• _Page excerpt_
____

Total: 420 million KRW. 80 million KRW cheaper than dedicated solar. Because there’s no farmland conversion levy.

Annual generation is 262,800 kWh. Naturally less than dedicated solar — it’s only 200kW.

Annual Generation Revenue: Approximately 47.59 million KRW

Then farming income adds on. Rice farming on 1,400 pyeong typically nets about 2,000 KRW per pyeong. Apply the 20% yield reduction and it’s 1,600 KRW per pyeong.

Annual Farming Income: 2.24 million KRW

Combined: Annual Total Revenue: 49.83 million KRW

Subtract operating costs (generation management + farming): 10.49 million KRW…

Annual Net Profit (pre-tax): 39.35 million KRW Monthly Average: 3.28 million KRW

Payback takes about 10.7 years. Annual ROI is 9.4%.

Lower profit than dedicated solar, but the land stays a paddy, rice keeps growing. And not paying the 14 million KRW farmland conversion levy is bigger than you’d think.

____

• _How to complete this task_
Pick up the rice-paddy solar profit breakdown after its final sentence and carry it forward.

• _Data listing_
____

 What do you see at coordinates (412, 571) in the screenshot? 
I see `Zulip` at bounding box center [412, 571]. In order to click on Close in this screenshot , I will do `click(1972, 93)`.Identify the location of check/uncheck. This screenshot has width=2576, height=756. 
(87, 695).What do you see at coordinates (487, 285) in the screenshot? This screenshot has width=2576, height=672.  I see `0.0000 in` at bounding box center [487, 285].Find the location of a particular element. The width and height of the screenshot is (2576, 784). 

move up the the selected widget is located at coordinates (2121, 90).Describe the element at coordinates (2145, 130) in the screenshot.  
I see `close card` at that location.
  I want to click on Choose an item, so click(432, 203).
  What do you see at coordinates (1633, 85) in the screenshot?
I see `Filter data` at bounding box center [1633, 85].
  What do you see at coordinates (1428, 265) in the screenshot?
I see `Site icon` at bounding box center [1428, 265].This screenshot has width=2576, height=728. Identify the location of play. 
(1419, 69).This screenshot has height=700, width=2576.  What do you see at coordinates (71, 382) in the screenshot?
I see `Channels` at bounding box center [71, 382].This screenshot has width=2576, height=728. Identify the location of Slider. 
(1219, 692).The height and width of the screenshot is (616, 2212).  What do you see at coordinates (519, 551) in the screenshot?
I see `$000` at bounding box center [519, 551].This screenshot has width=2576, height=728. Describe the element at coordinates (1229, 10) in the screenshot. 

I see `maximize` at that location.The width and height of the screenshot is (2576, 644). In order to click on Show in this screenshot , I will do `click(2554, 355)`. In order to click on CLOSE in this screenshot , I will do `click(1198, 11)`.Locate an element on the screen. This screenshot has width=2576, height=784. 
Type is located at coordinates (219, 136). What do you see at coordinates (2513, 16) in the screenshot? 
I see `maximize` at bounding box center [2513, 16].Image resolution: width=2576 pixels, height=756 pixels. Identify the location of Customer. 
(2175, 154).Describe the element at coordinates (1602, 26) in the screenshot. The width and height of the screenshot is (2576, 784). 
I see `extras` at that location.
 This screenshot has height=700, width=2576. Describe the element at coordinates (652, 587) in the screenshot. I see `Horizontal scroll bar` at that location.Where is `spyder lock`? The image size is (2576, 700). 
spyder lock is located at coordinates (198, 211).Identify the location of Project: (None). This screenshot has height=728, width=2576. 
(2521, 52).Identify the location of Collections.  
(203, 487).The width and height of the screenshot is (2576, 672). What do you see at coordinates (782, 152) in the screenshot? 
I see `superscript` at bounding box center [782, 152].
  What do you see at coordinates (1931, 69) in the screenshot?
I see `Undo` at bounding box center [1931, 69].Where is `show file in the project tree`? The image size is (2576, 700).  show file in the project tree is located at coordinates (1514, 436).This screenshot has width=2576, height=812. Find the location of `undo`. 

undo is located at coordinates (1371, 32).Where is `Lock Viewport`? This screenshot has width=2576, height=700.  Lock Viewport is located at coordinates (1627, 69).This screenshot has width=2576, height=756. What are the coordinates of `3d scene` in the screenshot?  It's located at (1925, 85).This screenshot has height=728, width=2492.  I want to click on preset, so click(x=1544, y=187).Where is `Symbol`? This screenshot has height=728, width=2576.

____

• _Your response_
Head-to-Head Comparison

CategoryDedicated Solar FarmAgrivoltaics
Installed Capacity350kW200kW
Initial Investment500 million KRW420 million KRW
Farmland Conversion Levy14 million KRWExempt
Annual Generation Revenue81.89 million KRW47.59 million KRW
Annual Farming Revenue0 KRW (can’t farm)2.24 million KRW
Annual Net Profit71.38 million KRW39.35 million KRW
Monthly Net Profit5.95 million KRW3.28 million KRW
Payback Period7.0 years10.7 years
Annual ROI14.3%9.4%

Which Is Better?

On pure profit alone, dedicated solar wins decisively. 5.95 million KRW/month vs. 3.28 million KRW. Nearly double.

But here’s where it gets complicated:

  1. Are you ready to give up the farmland entirely? With dedicated solar, this land is no longer a paddy. After 20 years when the panels reach end of life? Restoring it to farmland costs money. And emotionally… this is land where grandpa grew rice.

  2. Agrivoltaics is heavily policy-dependent. In early 2026, news broke that the government plans to extend agrivoltaics permit periods from 8 to 23 years (three 5-year extensions). There’s talk of raising the REC weight to 1.8–2.0. If that happens, agrivoltaics profitability improves significantly. But it’s still uncertain.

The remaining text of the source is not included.